The area north of the Arctic Circle is thought to contain as much as 160 billion barrels of oil, more than a quarter of the world's undiscovered reserves.
Some of it is under land, as in Alaska's North Slope field, but large amounts of it are known to lie under the seabeds of the Arctic Ocean and Baffin Bay off Greenland, which are ice-covered for all or part of the year, depending on the region.
It is this offshore oil which is now the focus of a new exploration rush, with Royal Dutch Shell and Exxon among the strongest contenders, focusing on the Arctic Ocean itself, while the first wells in the sea off Greenland are already being drilled by Edinburgh-based Cairn Energy.
However, many observers are seriously alarmed about the spill risks in the extreme conditions, especially in the wake of BP's calamitous leak at the Deepwater Horizon platform in the Gulf of Mexico last year, which could not be controlled for three months, released as much as five million barrels of crude, and came close to wrecking the company.
"A spill in the Arctic would essentially make dealing with something like Deepwater Horizon look almost straightforward," said Ben Ayliffe, polar campaigner for Greenpeace.
"There are problems with ice encroachment, the remoteness of the Arctic, darkness, extreme weather, deep water, high seas, freezing conditions and icebergs. Basically it would mean that responding to a Gulf of Mexico-style spill off [a place] like Greenland would be impossible."
Yet Professor Wadhams, who was the first civilian scientist to travel under the Arctic ice in a submarine, in 1971, and who has made five more under-ice trips, is spotlighting an even greater level of concern with his knowledge of how oil and ice interact - with potentially calamitous consequences.
It stems from large-scale experiments he took part in off the coast of Canada in the 1970s, in which substantial quantities of oil were deliberately released into the frozen sea to see how it behaved.
"What we found, and one of the great difficulties, is that spilled oil becomes encapsulated in the ice and is then transported around the Arctic by it," he said.

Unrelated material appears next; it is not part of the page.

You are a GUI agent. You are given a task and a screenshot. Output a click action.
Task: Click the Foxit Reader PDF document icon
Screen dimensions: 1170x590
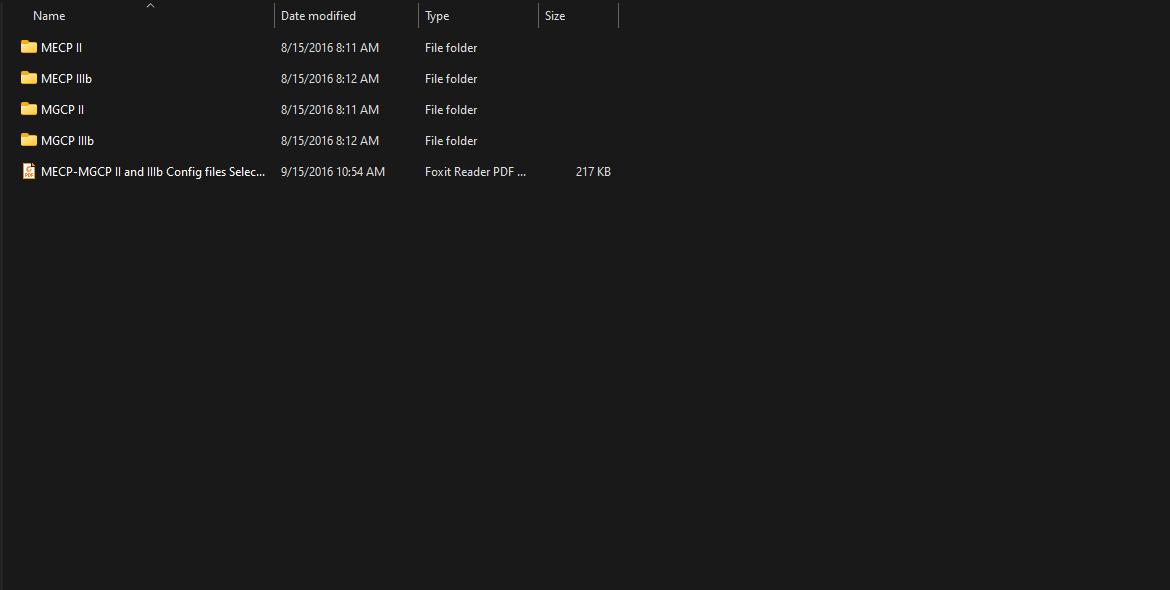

"The oil is caught underneath the ice, so you can't get at it immediately to clean it up or burn it off. You don't know exactly where it is, and then it gets encapsulated in the new ice which grows underneath, so you then have a kind of oil sandwich inside the pack ice.
"And that's being transported around the Arctic and isn't released until spring, when it may be several hundred or even a thousand miles from the source of the spill, so you can have a huge area of the Arctic becoming polluted by oil without initially it being clear where that oil is."
He added: "Once it is released in springtime, it's very toxic, because the encapsulation in the ice preserves the oil from weathering, so that instead of the lighter fraction evaporating and the heavier fraction becoming just tar balls, you have fresh oil being released exactly where the ice is melting, usually round the edge of the pack ice where you've got a lot of migratory birds.
"Not great for the environment. In fact ... the word would be 'terrible'."
Professor Wadhams is helping to organise a high-level scientific workshop on the subject of oil spills in sea ice in Italy later this month.
While companies such as Cairn Energy stress that they will be drilling exploratory wells only in the summer months in areas of sea which are ice-free, it is likely that once oil production actually begins, it will be a year-round business and continue through the winter when production facilities are ice-bound.
"We would need to produce all year round in order to make the whole thing worthwhile," a spokesman for Shell said.
The oil companies insist that they are aware of the risks and have prepared detailed oil-spill response plans, but Professor Wadhams, who has read several of them, said they did not amount to comprehensive plans for dealing with oil in ice.